**CONSIGNE DONNÉE A:** Recopiez à l'identique le passage du texte sur Roland Cailleux et Céline qui commence par "Il subissait en" et se poursuit jusqu'à "versée au dossier.".

**EXTRAIT DU TEXTE:**

____________

Roland
Cailleux et L.-F. Céline
Le volume
Avec Roland Cailleux paru au Mercure de France (coll. "
Ivoire ") en 1985, hommage à cet excellent auteur méconnu,
comportait un important entretien de 1961 avec Céline que Philippe
Alméras cite assez largement dans son Dictionnaire Céline. Mais
au fur et à mesure de la mise à jour des archives Cailleux, d'autres
commentaires apparaissent, dont celui-ci, daté du 19 juin 1957.
L’admiration pour le phénomène de la littérature française est,
comme toujours, entière. Cailleux, cependant, place des bémols sur la
sincérité de Céline, ses rapports à la chose littéraire, à l’argent,
etc. Même plus que des bémols... Il s’exprime avec un excès de
violence qui appelle une remarque : Cailleux souffrait de cyclothymie.
Il subissait en alternance deux ans de déprime et deux ans de
réactivité accrue. Très vraisemblablement se trouvait-il dans la
seconde phase en abordant le cas Céline de la sorte. Cette notion
précisée, la pièce n’en a que plus de spontanéité et, à ce
titre, mérite d’être versée au dossier.
À cette occasion, il ne sera pas inutile non plus de rappeler le rôle
que joua Roland Cailleux dans la genèse des Deux Étendards de
Lucien Rebatet. Ils s’étaient connus à l’école Bossuet, où l’un
était élève quand l’autre était pion. Une amitié de toute une vie
s’en était suivie, indéfectible au point que Roland fut le plus
fidèle soutien et visiteur de son aîné à Fresnes, extrayant de la
clôture, page à page, le manuscrit du condamné. Il est le
destinataire des Lettres de prison, de Rebatet, publiées en 1993
au Dilettante. Précisons toutefois que si la fidélité de Cailleux
était légendaire, il n'approuvait pas les idées de Rebatet et, à
plusieurs reprises par le passé, l'avait mis en garde.
Roland Cailleux (1908-1980) a partagé sa vie entre l’exercice de la
médecine thermale à Chatel-Guyon pendant l’été, et une vie
littéraire, l’hiver, dans les milieux de la N.R.F. Il fut le très
exigeant et rare auteur de cinq livres: Saint-Genès ou la vie brève,
Une lecture, Les Esprits animaux, À moi-même inconnu,
et (posthume) La Religion du Cœur.

____________

**ENTRÉES À TRAITER:**

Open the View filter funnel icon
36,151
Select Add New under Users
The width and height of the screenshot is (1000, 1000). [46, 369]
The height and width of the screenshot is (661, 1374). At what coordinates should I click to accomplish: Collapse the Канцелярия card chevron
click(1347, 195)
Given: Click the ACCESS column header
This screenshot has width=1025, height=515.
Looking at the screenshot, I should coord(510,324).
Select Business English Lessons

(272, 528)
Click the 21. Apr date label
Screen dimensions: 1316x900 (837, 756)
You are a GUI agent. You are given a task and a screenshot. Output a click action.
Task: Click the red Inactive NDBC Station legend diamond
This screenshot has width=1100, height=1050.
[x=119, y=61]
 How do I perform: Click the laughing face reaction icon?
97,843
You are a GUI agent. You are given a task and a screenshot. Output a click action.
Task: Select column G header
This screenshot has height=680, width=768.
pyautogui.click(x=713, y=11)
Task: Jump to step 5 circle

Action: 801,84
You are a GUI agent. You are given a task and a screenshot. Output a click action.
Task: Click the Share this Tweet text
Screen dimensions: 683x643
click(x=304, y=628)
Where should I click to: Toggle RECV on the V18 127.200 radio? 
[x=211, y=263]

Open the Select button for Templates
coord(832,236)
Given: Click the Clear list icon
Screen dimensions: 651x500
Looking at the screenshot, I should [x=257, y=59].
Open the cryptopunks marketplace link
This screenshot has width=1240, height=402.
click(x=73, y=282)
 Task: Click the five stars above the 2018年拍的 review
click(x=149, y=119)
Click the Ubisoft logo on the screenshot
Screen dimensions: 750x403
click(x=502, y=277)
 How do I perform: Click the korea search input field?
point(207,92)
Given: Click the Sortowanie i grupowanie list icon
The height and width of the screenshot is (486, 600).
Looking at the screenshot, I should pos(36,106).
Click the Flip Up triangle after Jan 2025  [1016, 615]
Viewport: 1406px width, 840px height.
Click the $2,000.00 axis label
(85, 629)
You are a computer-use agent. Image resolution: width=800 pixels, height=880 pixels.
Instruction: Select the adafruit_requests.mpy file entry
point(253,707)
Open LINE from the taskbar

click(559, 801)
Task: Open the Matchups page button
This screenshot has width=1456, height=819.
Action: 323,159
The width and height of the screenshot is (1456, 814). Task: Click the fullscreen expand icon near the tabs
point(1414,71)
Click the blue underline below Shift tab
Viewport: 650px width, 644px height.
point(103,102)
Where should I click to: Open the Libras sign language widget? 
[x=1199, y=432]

____________

**CONSIGNE DONNÉE B:** Présentez sous forme de liste JSON de chaînes les lignes des entrées, à raison d'une chaîne par ligne et sans les lignes vides. Ne retenez que celles qui commencent par la ligne contenant "Given: Click the ACCESS column header" et se poursuivent jusqu'à la ligne contenant "click(x=304, y=628)", ces deux lignes incluses.

**RÉPONSE ATTENDUE A:**
Il subissait en alternance deux ans de déprime et deux ans de
réactivité accrue. Très vraisemblablement se trouvait-il dans la
seconde phase en abordant le cas Céline de la sorte. Cette notion
précisée, la pièce n’en a que plus de spontanéité et, à ce
titre, mérite d’être versée au dossier.

**RÉPONSE ATTENDUE B:**
[
  "Given: Click the ACCESS column header",
  "This screenshot has width=1025, height=515.",
  "Looking at the screenshot, I should coord(510,324).",
  "Select Business English Lessons",
  "(272, 528)",
  "Click the 21. Apr date label",
  "Screen dimensions: 1316x900 (837, 756)",
  "You are a GUI agent. You are given a task and a screenshot. Output a click action.",
  "Task: Click the red Inactive NDBC Station legend diamond",
  "This screenshot has width=1100, height=1050.",
  "[x=119, y=61]",
  " How do I perform: Click the laughing face reaction icon?",
  "97,843",
  "You are a GUI agent. You are given a task and a screenshot. Output a click action.",
  "Task: Select column G header",
  "This screenshot has height=680, width=768.",
  "pyautogui.click(x=713, y=11)",
  "Task: Jump to step 5 circle",
  "Action: 801,84",
  "You are a GUI agent. You are given a task and a screenshot. Output a click action.",
  "Task: Click the Share this Tweet text",
  "Screen dimensions: 683x643",
  "click(x=304, y=628)"
]